Surgical management of brain abscesses has changed since the advent of CT. If abscess continues to grow despite antibiotic treatment or its size does not decrease within four weeks, a surgical procedure is indicated to confirm the diagnosis, to obtain a sample for culture and sensitivity and to remove as much purulent material as possible. Other indications of surgery are; significant mass effect and neurological deficit, multiple lesions in surgically accessible locations, the multiloculated lesion, the posterior fossa lesions, and the abscess larger than 2.5 cm in diameter.7,10


Although rare, the brain abscess has to be remembered in patients who have neurological alterations associated with congenital cyanotic cardiopathy. Computed tomography of the brain is mandatory to confirm the diagnosis.


1. Shahzad K, Hamid H, Khan A, Malik N, Maqbool S. Brain abscess in children. J Coll Physicians Surg Pak 2005; 15:609-11.

2. Pandian JD, Moosa NV, Cherian PJ, Radhakrishnan K. Brainstem abscess complicating tetralogy of Fallot successfully treated with antibiotics alone. Neurol India 2000; 48:272-5.

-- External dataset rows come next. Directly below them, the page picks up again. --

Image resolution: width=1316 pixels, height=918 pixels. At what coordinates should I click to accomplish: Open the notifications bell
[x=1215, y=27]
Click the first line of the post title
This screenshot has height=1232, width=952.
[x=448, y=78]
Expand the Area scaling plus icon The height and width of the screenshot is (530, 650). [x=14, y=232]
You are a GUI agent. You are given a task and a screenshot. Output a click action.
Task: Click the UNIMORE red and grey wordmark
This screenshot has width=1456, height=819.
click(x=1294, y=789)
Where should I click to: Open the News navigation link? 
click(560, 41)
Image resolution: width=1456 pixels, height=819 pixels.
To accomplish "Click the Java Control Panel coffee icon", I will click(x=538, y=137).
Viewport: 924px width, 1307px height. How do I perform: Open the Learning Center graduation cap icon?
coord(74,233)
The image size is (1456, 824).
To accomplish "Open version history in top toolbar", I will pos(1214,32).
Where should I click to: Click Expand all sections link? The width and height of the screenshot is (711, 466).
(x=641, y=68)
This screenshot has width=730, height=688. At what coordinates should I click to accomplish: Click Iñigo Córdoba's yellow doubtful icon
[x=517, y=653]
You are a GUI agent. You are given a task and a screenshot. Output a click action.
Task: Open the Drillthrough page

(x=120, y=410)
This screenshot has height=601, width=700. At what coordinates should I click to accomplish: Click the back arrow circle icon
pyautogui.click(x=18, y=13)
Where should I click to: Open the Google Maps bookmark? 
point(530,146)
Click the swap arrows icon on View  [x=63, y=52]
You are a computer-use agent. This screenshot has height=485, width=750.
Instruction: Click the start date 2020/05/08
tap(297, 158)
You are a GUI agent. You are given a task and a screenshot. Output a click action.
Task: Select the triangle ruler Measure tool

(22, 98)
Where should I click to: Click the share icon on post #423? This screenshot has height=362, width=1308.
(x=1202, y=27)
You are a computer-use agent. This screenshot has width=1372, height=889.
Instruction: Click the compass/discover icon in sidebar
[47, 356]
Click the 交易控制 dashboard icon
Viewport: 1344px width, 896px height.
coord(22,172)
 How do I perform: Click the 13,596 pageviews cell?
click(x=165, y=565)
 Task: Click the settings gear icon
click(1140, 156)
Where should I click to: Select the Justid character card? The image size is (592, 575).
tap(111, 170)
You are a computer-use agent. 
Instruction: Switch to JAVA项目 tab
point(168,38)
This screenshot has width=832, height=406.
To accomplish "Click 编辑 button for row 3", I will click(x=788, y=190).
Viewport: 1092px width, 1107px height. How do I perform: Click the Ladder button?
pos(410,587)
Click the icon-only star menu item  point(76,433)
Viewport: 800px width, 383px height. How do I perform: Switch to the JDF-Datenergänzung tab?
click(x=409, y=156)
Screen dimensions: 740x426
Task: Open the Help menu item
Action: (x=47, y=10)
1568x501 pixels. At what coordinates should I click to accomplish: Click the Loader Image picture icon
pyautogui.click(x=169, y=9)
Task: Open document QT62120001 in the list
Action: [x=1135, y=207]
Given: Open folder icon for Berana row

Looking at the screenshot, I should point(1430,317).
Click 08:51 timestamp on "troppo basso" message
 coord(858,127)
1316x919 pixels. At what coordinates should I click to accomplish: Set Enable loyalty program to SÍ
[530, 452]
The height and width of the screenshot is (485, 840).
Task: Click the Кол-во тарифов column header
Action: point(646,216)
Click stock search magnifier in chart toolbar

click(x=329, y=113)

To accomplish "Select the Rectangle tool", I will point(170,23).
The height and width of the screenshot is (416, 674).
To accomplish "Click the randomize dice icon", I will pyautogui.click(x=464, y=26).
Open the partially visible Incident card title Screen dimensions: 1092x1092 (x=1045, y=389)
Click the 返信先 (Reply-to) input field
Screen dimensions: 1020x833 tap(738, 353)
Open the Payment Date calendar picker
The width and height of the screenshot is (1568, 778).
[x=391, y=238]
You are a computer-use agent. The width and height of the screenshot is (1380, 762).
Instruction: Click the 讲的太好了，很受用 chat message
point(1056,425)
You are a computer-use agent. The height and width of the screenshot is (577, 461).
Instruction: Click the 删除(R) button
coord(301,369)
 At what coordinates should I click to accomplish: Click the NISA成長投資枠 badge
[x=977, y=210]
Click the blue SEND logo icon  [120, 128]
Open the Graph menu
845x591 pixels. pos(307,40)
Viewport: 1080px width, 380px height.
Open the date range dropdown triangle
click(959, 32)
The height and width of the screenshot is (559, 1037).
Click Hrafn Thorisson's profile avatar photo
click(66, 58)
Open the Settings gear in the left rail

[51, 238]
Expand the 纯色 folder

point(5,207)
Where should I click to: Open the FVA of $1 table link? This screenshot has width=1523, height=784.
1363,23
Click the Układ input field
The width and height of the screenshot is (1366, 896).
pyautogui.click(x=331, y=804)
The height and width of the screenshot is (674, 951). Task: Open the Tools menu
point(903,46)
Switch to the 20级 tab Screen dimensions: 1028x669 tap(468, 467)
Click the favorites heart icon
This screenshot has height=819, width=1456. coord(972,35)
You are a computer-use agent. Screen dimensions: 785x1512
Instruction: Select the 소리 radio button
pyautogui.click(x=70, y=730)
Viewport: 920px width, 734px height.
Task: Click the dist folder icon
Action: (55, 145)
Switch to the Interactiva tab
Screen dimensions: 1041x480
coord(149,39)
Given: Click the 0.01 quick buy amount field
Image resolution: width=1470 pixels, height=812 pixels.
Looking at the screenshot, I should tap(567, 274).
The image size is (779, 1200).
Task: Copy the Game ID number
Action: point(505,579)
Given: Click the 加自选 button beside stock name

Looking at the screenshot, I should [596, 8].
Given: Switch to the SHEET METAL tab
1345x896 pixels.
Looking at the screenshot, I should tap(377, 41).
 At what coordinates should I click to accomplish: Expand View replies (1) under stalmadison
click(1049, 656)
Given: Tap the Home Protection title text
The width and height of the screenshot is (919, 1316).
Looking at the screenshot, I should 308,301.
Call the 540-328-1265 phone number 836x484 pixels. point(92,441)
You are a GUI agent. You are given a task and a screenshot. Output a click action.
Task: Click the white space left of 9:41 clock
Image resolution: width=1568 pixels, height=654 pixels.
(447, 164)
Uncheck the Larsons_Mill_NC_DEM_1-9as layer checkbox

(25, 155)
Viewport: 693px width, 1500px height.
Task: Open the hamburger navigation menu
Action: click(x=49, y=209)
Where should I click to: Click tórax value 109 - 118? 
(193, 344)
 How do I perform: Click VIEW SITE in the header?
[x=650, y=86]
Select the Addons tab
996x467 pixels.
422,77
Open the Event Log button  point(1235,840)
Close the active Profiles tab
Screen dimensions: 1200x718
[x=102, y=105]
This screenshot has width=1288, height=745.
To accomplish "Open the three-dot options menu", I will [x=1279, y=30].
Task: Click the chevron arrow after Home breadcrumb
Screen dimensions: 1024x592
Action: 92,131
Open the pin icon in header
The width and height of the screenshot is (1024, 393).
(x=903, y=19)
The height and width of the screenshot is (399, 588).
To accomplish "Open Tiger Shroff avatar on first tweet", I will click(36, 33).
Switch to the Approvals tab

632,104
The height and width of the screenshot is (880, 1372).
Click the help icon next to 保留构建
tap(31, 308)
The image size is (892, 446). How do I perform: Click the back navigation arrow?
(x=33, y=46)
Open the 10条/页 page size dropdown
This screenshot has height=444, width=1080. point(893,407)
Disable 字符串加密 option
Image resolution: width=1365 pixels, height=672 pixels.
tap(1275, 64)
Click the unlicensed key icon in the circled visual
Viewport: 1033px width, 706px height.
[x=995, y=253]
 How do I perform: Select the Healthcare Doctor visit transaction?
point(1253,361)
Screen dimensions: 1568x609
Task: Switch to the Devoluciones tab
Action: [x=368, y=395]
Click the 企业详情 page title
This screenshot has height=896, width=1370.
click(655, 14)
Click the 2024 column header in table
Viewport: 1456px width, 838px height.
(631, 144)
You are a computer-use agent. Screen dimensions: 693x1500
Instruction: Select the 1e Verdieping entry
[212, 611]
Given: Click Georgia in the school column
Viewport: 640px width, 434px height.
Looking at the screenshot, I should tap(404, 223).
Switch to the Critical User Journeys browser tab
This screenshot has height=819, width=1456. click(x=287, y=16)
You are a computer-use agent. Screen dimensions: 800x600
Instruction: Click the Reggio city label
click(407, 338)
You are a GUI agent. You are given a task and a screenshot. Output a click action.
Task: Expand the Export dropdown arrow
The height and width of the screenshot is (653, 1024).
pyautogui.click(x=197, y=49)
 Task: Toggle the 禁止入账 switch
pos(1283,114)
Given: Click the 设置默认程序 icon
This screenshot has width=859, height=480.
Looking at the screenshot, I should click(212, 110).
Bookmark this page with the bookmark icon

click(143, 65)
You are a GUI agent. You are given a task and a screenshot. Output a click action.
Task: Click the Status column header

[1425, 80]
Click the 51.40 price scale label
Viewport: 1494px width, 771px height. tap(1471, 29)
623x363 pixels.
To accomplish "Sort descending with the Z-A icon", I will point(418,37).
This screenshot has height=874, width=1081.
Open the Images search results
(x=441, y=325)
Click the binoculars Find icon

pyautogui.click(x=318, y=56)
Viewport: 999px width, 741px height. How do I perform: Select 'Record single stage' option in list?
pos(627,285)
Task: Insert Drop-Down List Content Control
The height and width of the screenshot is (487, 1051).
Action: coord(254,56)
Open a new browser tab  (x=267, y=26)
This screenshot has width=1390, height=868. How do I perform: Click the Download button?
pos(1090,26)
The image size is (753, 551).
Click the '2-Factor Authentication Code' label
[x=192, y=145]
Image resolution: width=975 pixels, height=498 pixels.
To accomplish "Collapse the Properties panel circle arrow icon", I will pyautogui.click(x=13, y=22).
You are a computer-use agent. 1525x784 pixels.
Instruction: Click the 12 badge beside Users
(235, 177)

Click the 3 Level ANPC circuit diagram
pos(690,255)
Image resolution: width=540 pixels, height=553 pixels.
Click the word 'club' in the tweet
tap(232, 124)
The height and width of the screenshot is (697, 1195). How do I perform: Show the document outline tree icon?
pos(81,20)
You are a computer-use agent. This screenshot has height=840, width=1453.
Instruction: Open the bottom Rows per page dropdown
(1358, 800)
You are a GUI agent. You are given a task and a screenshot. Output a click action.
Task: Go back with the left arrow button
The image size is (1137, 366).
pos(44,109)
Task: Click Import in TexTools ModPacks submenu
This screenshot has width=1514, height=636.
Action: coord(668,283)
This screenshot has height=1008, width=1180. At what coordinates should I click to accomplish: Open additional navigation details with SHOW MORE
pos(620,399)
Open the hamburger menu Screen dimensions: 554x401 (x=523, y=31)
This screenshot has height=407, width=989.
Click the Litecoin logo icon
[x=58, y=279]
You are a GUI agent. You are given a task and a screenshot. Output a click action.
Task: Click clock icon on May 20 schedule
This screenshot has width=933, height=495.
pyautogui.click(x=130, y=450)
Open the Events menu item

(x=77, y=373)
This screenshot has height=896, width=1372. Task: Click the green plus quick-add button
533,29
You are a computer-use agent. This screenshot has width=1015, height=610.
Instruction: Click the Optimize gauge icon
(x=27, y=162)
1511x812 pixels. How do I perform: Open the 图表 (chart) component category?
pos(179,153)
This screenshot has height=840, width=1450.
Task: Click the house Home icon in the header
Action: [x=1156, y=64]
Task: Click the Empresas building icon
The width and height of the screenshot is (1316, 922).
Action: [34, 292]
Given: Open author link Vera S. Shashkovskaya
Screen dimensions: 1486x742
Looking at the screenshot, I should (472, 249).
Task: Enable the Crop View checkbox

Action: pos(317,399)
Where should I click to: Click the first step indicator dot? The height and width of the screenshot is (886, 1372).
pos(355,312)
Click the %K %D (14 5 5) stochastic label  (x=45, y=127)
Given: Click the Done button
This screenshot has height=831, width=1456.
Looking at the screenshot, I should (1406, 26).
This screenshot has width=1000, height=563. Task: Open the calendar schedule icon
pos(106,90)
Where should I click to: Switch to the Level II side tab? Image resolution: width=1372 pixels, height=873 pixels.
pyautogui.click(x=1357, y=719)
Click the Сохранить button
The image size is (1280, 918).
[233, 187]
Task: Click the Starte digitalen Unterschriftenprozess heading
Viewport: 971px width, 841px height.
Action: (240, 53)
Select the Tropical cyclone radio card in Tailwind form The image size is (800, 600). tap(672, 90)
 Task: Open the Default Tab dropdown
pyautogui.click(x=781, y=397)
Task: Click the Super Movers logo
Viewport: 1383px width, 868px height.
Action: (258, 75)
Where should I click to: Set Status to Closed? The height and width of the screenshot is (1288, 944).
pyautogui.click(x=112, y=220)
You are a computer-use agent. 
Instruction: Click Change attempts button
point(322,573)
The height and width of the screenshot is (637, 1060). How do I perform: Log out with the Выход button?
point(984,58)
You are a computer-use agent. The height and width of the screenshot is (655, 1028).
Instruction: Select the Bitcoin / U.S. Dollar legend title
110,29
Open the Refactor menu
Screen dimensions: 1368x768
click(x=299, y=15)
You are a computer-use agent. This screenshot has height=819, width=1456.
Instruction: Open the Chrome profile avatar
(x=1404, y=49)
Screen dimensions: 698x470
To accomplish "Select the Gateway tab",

3. Fitzpatrick MO, Gan P. Contrast enhanced computed tomography in the early diagnosis of cerebral abscess. BMJ 1999; 319:239-40.

4. Monco JCG, Beldarrain MG, Canton GF, Capelastegui A, Collazos J. Resolution of a brainstem abscess through antituberculous therapy. Neurology 1997; 49: 265-7.

5. Prusty GK. Brain abscesses in cyanotic heart disease. Indian J Pediatr. 1993; 60:43-51.

6. Bernstein D. Congenital Heart Disease. In: Behrman RE, Kliegman RM, Jenson HB, (eds). Nelson textbook of pediatrics, 17th ed. Philadelphia: WB Saunders; 2004; pp 1499-1554.

7. Sharma BS, Gupta SK, Khosla VK. Current concepts in the management of pyogenic brain abscess. Neurol India 2000; 48:105-11.

8. Rajnik M, Ottolini MG. Serious infections of the central nervous system: encephalitis, meningitis, and brain abscess. Adolesc Med 2000; 11:401-25.

9. Seneviratne Rde S, Navasivayam P, Perera S, Wickremasinghe RS. Microbiology of cerebral abscess at the neurosurgical unit of the National Hospital of Sri Lanka. Ceylon Med J. 2003; 48:14-6.

10. Raza MW, Shad A, Pedler SJ, Karamat KA. Penetration and activity of antibiotics in brain abscess. J Coll Physicians Surg Pak 2005; 15:165-7.